Musa’nın, Firavun’un sarayına mensup biri olarak görülmediğini göstermektedir. Aksi
takdirde saray erkânından birine bu tür eleştiriler yapmak, kolay olmazdı. Ayette
düşmanın söylediklerinin her zaman yanlış olmayabileceğine dair bir ima da
vardır.
Allah,
dilediğine bol bol dilediğine az rızık verir (ez-Zümer 39/52). Kişi rızkın çok
olanını değil, hayırlı olanını istemelidir. Çok rızık Kârûn’a nasip olmuştur;
ancak ona nasip edilen mülkiyet onu yoldan çıkarmıştır: “Daha dün onun yerinde
olmayı isteyenler: ‘Demek ki Allah rızkı, kullarından dilediğine bol veriyor,
dilediğine de az. Şayet Allah bize lütufta bulunmuş olmasaydı bizi de yerin
dibine geçirirdi. Vay! Demek ki inkârcılar iflah olmazmış!’ demeye başladılar.”
(el-Kasas 28/82). Firavun gibi Kârûn da sahip olduğu zenginliğe şükredeceği
yerde nankörlüğü seçmiş ve her ikisi de cezalandırılmıştır. Müminlere düşen
şey, devasa mülkiyete sahip olanlara imrenmek değil, o kadar mülkiyete sahip
olup da sınavı kaybedip sapıtanlardan olmadıkları için şükretmektir. Allah’tan
iktidar ve zenginlik değil, her şeyin (iktidar ve zenginlik dâhil) hayırlısı
istenmelidir. Kârûn’un yerinde olmak isteyen kimseler de bu gerçeği kavramakta
ve onun akıbetinden ibret almaktadır. Onların “Demek ki inkârcılar iflâh
olmazmış!” demeleri, nankörlerin ilahi cezalandırmaya muhatap olduğu kuralını
kavradıklarını ve meseleyi Kârûn ile sınırlı görmediklerini göstermektedir.

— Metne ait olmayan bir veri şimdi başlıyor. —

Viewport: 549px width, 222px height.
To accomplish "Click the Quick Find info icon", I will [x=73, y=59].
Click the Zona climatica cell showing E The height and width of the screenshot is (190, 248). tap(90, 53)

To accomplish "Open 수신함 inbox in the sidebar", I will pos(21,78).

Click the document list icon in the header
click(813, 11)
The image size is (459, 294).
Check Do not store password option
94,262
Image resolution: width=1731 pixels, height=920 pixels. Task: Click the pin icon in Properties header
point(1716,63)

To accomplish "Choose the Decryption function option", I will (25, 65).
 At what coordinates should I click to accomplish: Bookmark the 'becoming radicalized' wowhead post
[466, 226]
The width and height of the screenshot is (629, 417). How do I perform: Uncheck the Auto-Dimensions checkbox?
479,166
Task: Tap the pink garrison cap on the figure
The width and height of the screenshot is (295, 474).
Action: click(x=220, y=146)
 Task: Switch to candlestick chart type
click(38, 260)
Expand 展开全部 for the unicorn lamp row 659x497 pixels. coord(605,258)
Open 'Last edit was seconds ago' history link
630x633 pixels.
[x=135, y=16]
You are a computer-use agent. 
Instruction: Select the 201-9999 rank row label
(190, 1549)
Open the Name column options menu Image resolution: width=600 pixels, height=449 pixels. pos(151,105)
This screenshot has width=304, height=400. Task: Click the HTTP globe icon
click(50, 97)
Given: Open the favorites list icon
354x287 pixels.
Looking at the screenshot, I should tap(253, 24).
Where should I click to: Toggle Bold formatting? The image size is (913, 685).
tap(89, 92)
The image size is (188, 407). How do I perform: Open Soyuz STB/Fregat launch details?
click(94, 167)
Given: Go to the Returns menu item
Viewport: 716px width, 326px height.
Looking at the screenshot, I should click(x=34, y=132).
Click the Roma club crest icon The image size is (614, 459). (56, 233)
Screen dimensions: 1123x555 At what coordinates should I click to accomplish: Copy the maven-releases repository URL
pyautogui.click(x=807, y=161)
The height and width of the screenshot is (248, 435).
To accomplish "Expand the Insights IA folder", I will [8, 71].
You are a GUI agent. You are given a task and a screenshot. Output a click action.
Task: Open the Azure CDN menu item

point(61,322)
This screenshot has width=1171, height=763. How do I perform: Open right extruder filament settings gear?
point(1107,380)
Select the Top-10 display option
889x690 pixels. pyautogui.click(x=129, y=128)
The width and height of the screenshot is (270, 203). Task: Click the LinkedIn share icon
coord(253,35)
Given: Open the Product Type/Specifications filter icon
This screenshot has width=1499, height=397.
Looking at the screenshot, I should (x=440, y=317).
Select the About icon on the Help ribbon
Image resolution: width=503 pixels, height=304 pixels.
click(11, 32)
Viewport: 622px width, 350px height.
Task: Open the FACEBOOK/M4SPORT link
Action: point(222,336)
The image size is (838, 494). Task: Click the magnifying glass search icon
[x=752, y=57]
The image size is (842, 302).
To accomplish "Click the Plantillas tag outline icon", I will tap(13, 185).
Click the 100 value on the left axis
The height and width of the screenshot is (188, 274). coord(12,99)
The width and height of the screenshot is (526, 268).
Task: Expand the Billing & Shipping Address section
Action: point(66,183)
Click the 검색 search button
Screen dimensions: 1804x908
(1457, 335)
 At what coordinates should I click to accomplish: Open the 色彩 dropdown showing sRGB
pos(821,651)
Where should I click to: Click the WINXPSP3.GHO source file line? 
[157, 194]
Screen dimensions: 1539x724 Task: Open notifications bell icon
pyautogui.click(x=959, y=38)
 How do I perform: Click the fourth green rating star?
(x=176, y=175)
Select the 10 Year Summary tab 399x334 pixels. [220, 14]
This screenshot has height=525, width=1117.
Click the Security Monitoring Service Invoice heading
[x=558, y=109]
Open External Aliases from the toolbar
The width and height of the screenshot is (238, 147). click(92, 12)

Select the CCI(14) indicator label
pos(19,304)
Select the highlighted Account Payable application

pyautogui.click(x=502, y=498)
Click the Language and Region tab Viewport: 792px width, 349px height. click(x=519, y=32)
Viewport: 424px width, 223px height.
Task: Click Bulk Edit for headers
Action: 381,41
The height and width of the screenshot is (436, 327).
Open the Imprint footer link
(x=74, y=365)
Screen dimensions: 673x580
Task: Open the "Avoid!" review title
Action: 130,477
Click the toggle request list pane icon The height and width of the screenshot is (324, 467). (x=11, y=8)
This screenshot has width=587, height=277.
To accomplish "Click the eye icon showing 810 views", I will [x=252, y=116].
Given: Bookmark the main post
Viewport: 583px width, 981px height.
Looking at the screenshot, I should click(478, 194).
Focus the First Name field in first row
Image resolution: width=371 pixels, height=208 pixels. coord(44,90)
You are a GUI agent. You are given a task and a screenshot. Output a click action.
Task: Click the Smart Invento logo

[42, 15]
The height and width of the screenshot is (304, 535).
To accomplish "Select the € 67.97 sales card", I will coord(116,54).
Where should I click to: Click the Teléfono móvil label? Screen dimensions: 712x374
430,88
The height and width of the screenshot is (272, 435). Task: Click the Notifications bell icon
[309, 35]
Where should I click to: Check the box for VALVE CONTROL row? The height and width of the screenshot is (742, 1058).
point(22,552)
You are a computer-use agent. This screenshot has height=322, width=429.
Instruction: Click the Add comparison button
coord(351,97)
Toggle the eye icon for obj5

Ayrıca bu ayetin bağlamında Kârûn’un “inkârcı” olduğu bilgisi verilmediği
için onun inkârının nankörlük (amelî küfür) olduğunu ve bundan dolayı
cezalandırıldığını da söylemek mümkündür.
Yağmur, kuru
toprağı adeta canlandırır ve ona yeşil bir elbise giydirir. Şeytan bu
güzelliğin ebedi devam edeceği vesvesesini verir ve ne yazık ki insanların
çoğunu kandırır. Hâlbuki dünya hayatı geçici ahiret yurdu ise kalıcıdır: “Dünya
hayatının durumu, gökten indirdiğimiz bir su gibidir ki insanların ve
hayvanların yiyeceklerinden olan yeryüzü bitkileri o su sayesinde gürleşip
birbirine girer. Nihayet yeryüzü ziynetini takınıp, süslendiği ve sahipleri de
onun üzerinde kudret sahibi olduklarını sandıkları bir sırada, bir gece veya
gündüz ona emrimiz gelir de onu sanki dün yerinde yokmuş gibi kökünden
koparılarak biçilmiş bir hale getiririz. İşte iyi düşünecek kavimler için ayetlerimizi
böyle açıklıyoruz.” (Yûnus 10/24). Yangınlar, sel felaketi, depremler vs.
aslında dünya nimetlerinin kalıcı olmadığını gösteren uyarılardır.
İnsanların çoğu, bu uyarıları dikkate alıp hesaplarını ebedi cennet yurduna
göre yapması gerekirken geçici nimetlerin büyüsüne kapılıp ahireti unutmaktadır.
Görüldüğü gibi “dün (el-ems)” kelimesinin geçtiği
ayetlerin ikisinde Hz. Musa’nın başına dert açan İsrailoğullarına mensup
birinden ve düşmanından aldığı uyarılardan, Kârûn’un zenginliğine imrenen
kimselerin Kârûn’un azaba uğramasının ardından yanlışlarını fark etmelerinden
ve dünya hayatının geçiciliğinden söz edilmektedir.